Turkish Stuffed Aubergines (Karniyarik) - Ramadan Recipes
18:00makes 5 stuffed aubergines
5 aubergines, small to medium
1 tbsp olive oil
1 onion, chopped
1 garlic clove, chopped
400 gr minced beef
1 tbsp pine nuts
salt
black pepper
1 tsp coriander
1/4 tsp saffron powder
1 tsp red paprika powder
1 tbsp tomato paste
grated cheese
handful chopped fresh parsley
pot oil for frying
Instructions
1. Using a potato peeler, peel strips of the eggplant peel off in a striped pattern. In each eggplant, cut a deep split lengthways without cutting through to the skin on the opposite side and leaving 1/2″-13 mm- uncut at either end. Fry in large pot oil for about 3-4 minutes or until softened. Place on paper towel lined plate.

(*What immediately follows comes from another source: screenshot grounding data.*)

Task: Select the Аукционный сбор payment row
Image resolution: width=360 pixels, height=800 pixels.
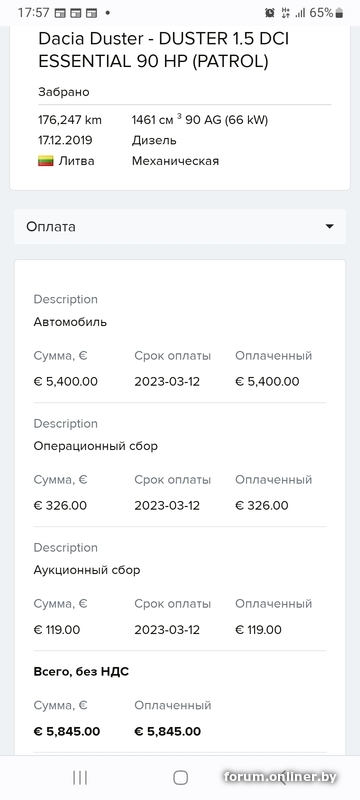Action: pyautogui.click(x=180, y=589)
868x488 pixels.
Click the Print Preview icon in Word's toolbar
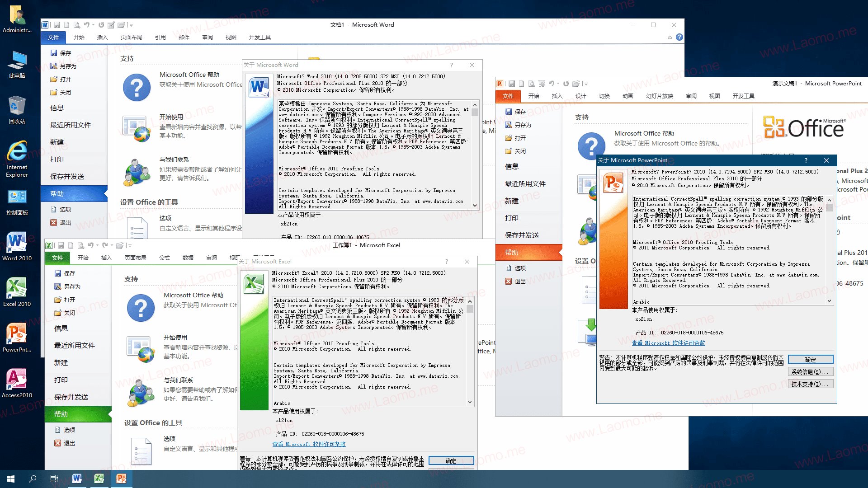pyautogui.click(x=76, y=25)
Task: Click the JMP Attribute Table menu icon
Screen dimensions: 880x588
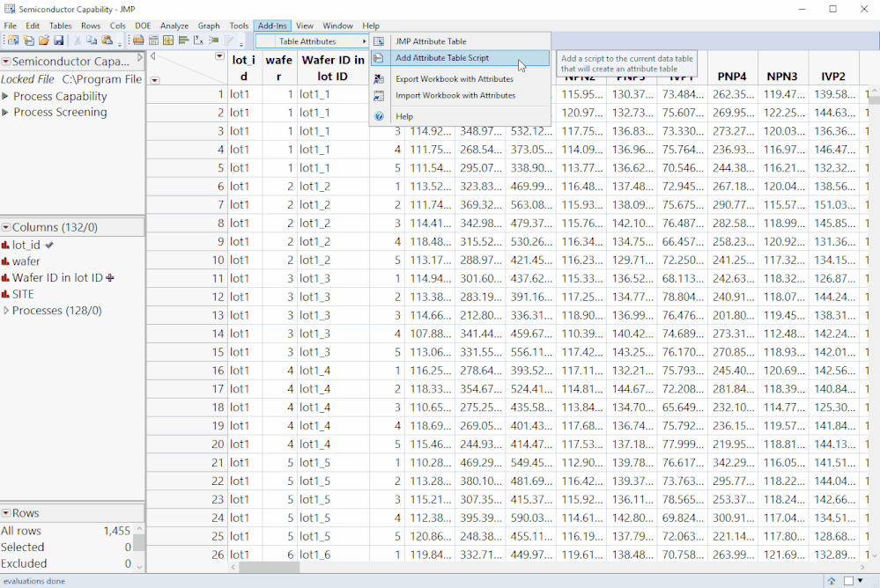Action: click(379, 41)
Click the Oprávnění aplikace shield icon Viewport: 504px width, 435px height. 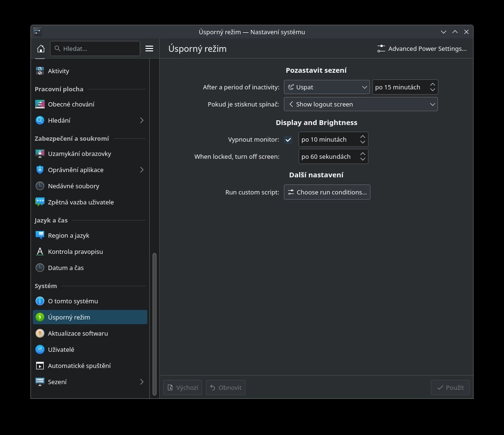click(40, 170)
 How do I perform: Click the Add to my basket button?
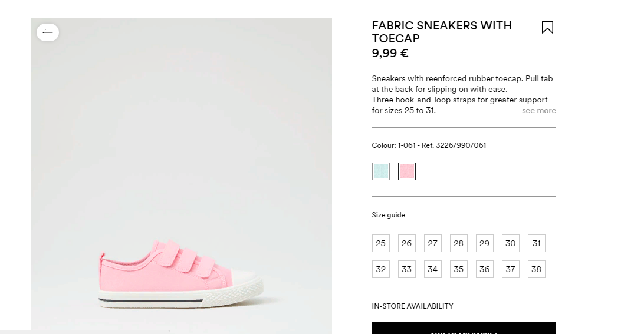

2. In a skillet, heat 1 tbsp olive oil. sauté the onions and garlic until soft. Add the ground lamb and cook until all the moisture is absorbed. Add the pine nuts, spices, sat and tomato paste, mix well. Continue cooking for a further couple of minutes. Remove from the heat.
3. Preheat your oven to 200C(392F).
4. Place the eggplant into a ovenproof dish or a baking tray. Spoon the filling into the splits. Top with grated cheese. Bake in preheated oven for about 10 minutes. Season with chopped parsley.